[Excerpt from a dataset]
☆ ☆ ☆ ☆

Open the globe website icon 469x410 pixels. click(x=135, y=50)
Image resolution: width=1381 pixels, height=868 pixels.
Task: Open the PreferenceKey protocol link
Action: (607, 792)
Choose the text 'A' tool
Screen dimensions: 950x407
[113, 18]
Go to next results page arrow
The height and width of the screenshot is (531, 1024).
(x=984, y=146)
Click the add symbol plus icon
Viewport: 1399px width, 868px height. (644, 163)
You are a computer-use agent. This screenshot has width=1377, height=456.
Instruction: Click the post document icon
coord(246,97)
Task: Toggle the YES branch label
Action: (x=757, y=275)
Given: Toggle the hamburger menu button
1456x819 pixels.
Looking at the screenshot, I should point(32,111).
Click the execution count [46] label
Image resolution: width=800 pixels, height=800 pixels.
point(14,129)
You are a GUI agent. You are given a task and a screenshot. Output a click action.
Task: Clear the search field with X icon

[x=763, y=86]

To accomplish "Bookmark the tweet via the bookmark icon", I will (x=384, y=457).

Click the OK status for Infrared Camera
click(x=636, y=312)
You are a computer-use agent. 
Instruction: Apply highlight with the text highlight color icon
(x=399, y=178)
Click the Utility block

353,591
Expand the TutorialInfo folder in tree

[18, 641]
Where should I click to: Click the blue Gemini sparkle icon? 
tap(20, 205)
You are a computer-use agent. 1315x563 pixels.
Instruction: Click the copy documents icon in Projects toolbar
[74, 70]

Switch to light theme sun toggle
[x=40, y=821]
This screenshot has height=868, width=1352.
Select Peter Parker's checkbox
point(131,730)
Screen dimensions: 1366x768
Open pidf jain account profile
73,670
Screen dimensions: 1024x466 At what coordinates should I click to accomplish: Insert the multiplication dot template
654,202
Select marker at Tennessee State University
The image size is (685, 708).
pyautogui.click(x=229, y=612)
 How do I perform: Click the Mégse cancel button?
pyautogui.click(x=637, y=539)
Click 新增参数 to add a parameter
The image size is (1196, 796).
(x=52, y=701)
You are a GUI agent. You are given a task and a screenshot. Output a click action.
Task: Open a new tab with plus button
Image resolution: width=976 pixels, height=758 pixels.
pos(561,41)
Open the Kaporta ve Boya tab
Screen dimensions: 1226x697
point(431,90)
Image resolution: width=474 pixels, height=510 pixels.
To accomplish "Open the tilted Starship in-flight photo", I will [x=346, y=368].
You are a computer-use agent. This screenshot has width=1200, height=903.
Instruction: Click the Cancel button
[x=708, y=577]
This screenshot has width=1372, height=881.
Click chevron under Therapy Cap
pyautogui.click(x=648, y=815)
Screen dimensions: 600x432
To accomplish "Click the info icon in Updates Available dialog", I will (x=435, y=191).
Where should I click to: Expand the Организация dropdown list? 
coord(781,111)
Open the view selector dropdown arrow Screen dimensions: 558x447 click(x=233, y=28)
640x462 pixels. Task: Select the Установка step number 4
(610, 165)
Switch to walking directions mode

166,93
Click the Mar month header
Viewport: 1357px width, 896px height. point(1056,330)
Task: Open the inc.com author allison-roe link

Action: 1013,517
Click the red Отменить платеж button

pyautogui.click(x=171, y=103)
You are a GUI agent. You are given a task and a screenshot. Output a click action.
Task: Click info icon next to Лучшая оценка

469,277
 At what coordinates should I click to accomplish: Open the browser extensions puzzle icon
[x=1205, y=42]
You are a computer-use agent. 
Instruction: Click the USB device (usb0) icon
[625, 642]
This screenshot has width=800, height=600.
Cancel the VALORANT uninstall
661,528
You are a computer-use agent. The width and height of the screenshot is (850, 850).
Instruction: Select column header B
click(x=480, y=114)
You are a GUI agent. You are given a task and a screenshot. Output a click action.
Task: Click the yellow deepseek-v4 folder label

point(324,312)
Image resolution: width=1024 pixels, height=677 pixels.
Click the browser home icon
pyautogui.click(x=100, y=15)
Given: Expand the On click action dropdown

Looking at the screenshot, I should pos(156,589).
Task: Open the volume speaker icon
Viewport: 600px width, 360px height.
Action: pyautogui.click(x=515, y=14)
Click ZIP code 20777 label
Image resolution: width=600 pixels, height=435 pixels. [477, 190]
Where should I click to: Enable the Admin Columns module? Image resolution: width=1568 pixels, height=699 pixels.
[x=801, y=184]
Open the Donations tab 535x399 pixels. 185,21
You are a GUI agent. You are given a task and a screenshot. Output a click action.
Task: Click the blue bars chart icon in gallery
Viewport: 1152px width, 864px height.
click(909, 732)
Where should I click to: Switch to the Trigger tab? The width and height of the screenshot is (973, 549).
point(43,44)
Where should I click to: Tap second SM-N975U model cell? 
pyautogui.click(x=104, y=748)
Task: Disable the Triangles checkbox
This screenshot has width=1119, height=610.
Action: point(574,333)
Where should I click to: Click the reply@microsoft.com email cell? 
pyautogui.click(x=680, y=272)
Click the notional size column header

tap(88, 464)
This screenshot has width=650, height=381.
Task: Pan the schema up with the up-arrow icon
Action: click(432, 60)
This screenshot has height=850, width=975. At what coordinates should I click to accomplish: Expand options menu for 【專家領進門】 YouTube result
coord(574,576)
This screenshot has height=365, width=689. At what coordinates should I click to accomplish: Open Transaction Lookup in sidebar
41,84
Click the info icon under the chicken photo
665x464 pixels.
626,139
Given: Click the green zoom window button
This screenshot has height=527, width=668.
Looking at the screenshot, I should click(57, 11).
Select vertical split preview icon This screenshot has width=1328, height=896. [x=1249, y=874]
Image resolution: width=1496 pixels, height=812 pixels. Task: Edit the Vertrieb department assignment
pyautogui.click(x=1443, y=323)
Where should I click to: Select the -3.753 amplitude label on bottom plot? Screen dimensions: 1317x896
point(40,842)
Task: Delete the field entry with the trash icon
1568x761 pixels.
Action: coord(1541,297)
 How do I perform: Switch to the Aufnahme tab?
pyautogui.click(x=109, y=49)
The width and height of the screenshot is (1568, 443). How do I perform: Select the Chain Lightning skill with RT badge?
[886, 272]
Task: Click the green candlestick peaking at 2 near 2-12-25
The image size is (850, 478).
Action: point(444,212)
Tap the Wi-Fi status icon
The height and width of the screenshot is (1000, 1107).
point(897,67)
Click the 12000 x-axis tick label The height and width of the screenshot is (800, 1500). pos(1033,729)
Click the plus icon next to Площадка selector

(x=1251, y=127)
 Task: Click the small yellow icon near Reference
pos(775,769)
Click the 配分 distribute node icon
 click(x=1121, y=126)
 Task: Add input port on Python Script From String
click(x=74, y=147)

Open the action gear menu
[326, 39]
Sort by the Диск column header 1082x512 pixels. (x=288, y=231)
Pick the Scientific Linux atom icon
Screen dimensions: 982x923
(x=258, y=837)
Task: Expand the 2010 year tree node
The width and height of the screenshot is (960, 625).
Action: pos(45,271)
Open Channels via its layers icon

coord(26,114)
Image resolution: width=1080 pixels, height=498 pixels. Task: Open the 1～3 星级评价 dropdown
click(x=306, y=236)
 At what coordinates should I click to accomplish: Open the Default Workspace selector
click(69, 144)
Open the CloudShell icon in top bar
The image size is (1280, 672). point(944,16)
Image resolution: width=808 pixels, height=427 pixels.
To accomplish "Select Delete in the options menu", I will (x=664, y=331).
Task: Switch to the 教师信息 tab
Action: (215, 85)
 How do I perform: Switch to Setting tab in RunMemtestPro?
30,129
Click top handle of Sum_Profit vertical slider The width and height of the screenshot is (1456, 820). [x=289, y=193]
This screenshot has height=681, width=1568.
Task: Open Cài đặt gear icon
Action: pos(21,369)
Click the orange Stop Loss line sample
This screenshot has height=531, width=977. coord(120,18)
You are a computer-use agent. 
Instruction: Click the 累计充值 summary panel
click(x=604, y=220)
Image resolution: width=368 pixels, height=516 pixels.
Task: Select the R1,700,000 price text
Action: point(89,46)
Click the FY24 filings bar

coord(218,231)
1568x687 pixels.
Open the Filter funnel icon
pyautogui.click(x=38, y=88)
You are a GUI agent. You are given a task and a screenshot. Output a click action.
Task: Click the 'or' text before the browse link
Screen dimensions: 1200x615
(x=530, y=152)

☆ ☆ ☆ ☆

Written request - Lay out the lines of the material from the one containing "Where should I click to: Enable" through the one containing "coord(574,576)", inclusive, as a JSON list of strings with one string per line. Omit blank lines.

Written response -
[
  "Where should I click to: Enable the Admin Columns module? Image resolution: width=1568 pixels, height=699 pixels.",
  "[x=801, y=184]",
  "Open the Donations tab 535x399 pixels. 185,21",
  "You are a GUI agent. You are given a task and a screenshot. Output a click action.",
  "Task: Click the blue bars chart icon in gallery",
  "Viewport: 1152px width, 864px height.",
  "click(909, 732)",
  "Where should I click to: Switch to the Trigger tab? The width and height of the screenshot is (973, 549).",
  "point(43,44)",
  "Where should I click to: Tap second SM-N975U model cell? ",
  "pyautogui.click(x=104, y=748)",
  "Task: Disable the Triangles checkbox",
  "This screenshot has width=1119, height=610.",
  "Action: point(574,333)",
  "Where should I click to: Click the reply@microsoft.com email cell? ",
  "pyautogui.click(x=680, y=272)",
  "Click the notional size column header",
  "tap(88, 464)",
  "This screenshot has width=650, height=381.",
  "Task: Pan the schema up with the up-arrow icon",
  "Action: click(432, 60)",
  "This screenshot has height=850, width=975. At what coordinates should I click to accomplish: Expand options menu for 【專家領進門】 YouTube result",
  "coord(574,576)"
]